We are in the flume of the holidays, like logs in a river drive: entering slowly, then jostling, then picking up speed, colliding and ending up out of control. We land like hung logs, waiting for the new year to deliver us from the delirium of frantic holiday celebration.

After Thanksgiving’s secular kickoff, Christmas is all-pervasive, so much so that those who celebrate Hanukkah, Kwanzaa or other religious holidays in December are also profoundly affected by the frenzied buying, wrapping, partying and overspending, ending in puzzlement about how the joy fizzled out so fast. Workplace parties, neighborhood gatherings, and decorations in retail and TV ads can be overwhelming. There is a discomfort for many about how to avoid parts of the “holidays” that don’t personally fit.

There is plenty to make us cranky about the holidays. Even the fact that we don’t want to be cranky can make us cranky. Choosing or receiving gifts can provide hurt or pleasure. Fragmented families need a project manager and a judge to schedule who will be where and when. Exhaustion, combined with a sugar high, makes anyone comatose or hyper – not just the kids.

Another type of crankiness permeates the religious holidays – spiritual crankiness. More and more Americans are religiously disenfranchised. Many belong to a group known as the “nones.” This name stands for the religiously non-affiliated, and it comes from wording in the U.S. Census that asks to name a religious preference. A 2017 Pew Research Center survey found that 27 percent of U.S. adults think of themselves as spiritual but not religious. Thirty-seven percent of “spiritual but not religious” Americans are religiously unaffiliated – and both groups are rapidly rising segments of the population.

In August, Pew reported why over 1,300 “nones” chose this designation. The most common reason given was that they question many religious teachings. Next was opposition to the social and political positions of organized religion. Most “nones” come from a family that was part of a religion and its practices, and the average “none” is not an atheist. Many say they still believe in God and pray daily.

Some “nones” are indifferent to all things religious. For them, religious holidays are not a problem. But many “nones” who are spiritual or formerly affiliated with a religion do struggle with the religious part of the holidays. So how can “nones” avoid the spiritual crankiness of going to a midnight service when they harbor no vestige of their previous belief? How do “nones” honor their choice to distance themselves from the religion of their childhood while honoring their parents’ traditions and beliefs and answering their children’s questions?


One way is to be clear about what is social and what is spiritual, and don’t expect the two to mix well. Enjoy all the social festivities for what they are – a coming together with friends and loved ones. Celebrate making it through the darkness of the season and enjoy the food, fun and traditions of your family culture.
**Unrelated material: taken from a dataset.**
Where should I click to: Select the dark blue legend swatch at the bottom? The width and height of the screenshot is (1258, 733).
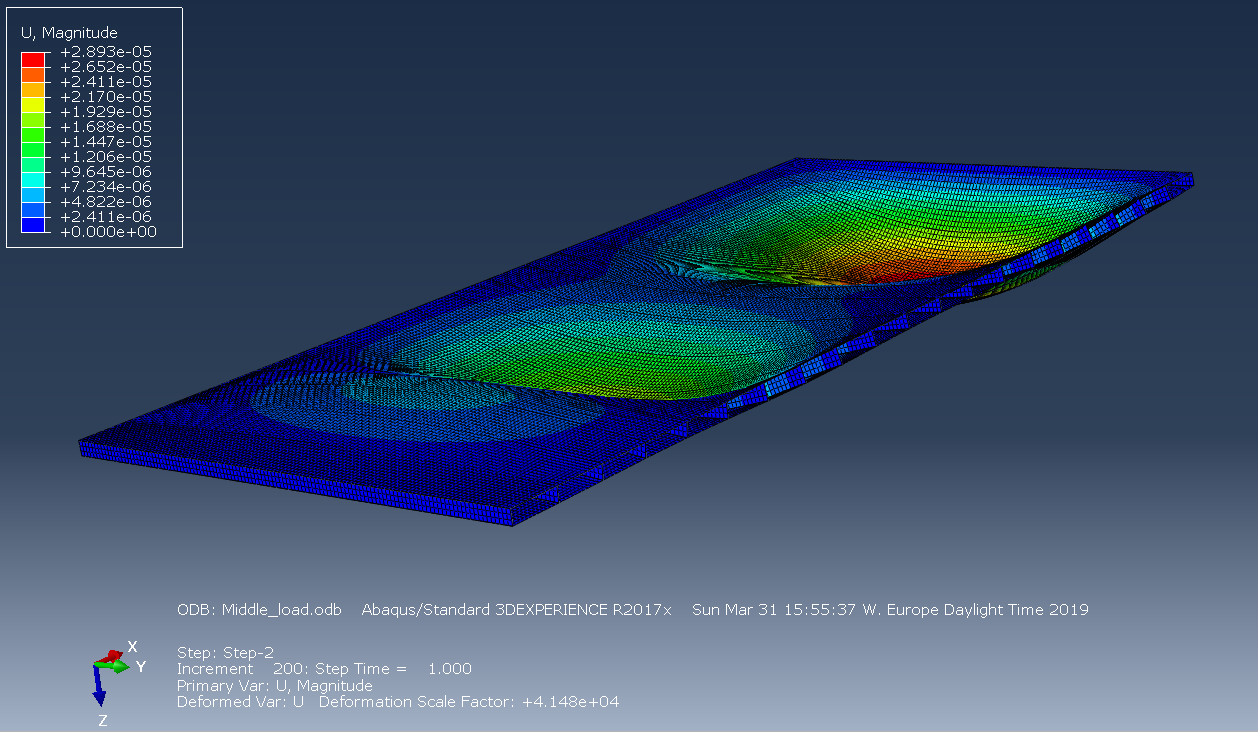click(33, 225)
Don’t necessarily give up religious services because you are afraid of being a hypocrite. Give up judgment and don’t focus on your own need for a perfect alignment with your belief system. All religions support giving to others – connect with this. Compassion is the bedrock of religions and of unaffiliated spiritual growth, so practice it well.

Another way to nourish the spiritual is to carve out time for retreat and silence: They are a mainstay for nourishing the soul and sanity. Above all, be gentle with yourself. You may be a spiritual pioneer, observing, exploring and experiencing how all religions periodically re-create themselves to be more relevant to the changes in society.
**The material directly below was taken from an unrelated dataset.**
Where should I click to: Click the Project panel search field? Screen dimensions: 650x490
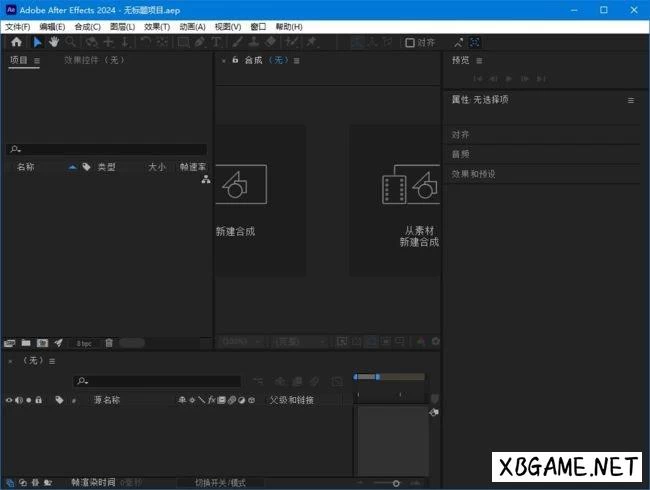(x=108, y=149)
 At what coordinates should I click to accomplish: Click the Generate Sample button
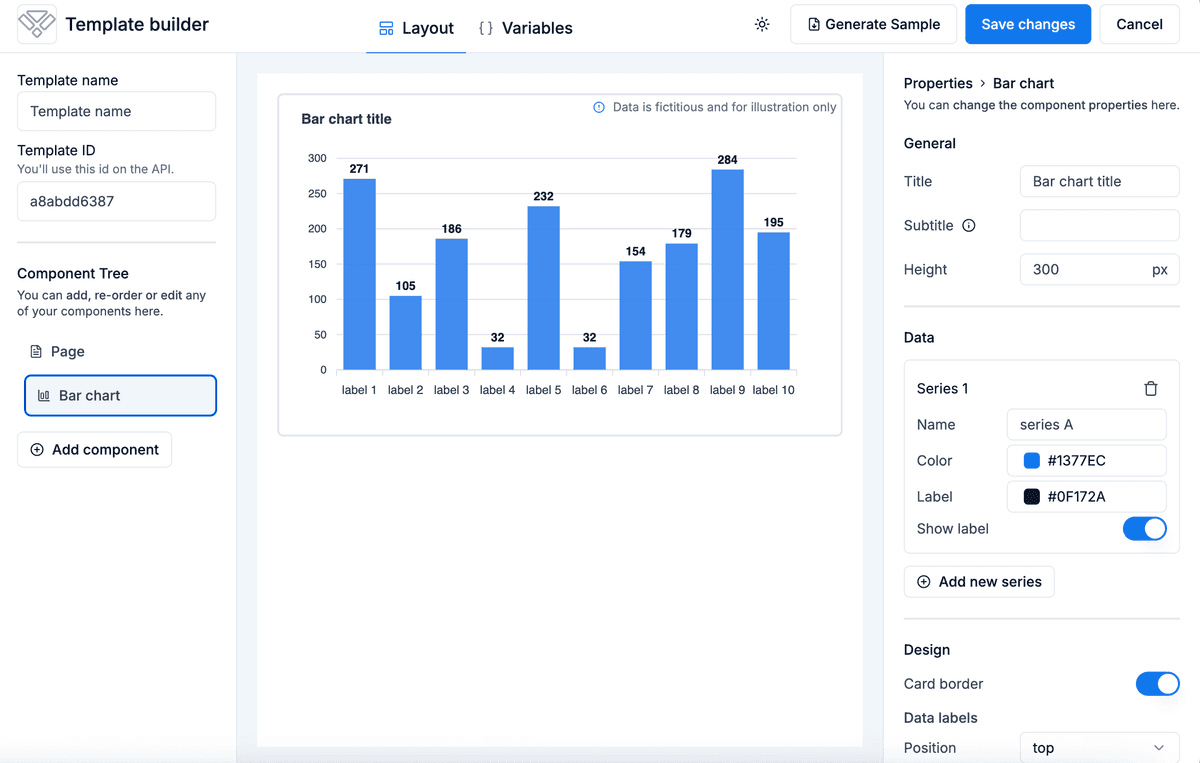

I am no Grinch. I love to decorate and cook. I enjoy each ornament. I get great satisfaction from giving a “just right” gift. And I find deep spiritual satisfaction in the stillness and anticipation of Christmas Eve, “something good is coming.” But the undercurrent of spiritual crankiness remains, and it needs to be named. Conversation creates the new. All faiths are in a time of historic transition. May they let go of what is broken, burnish what is essential and create the new that is needed.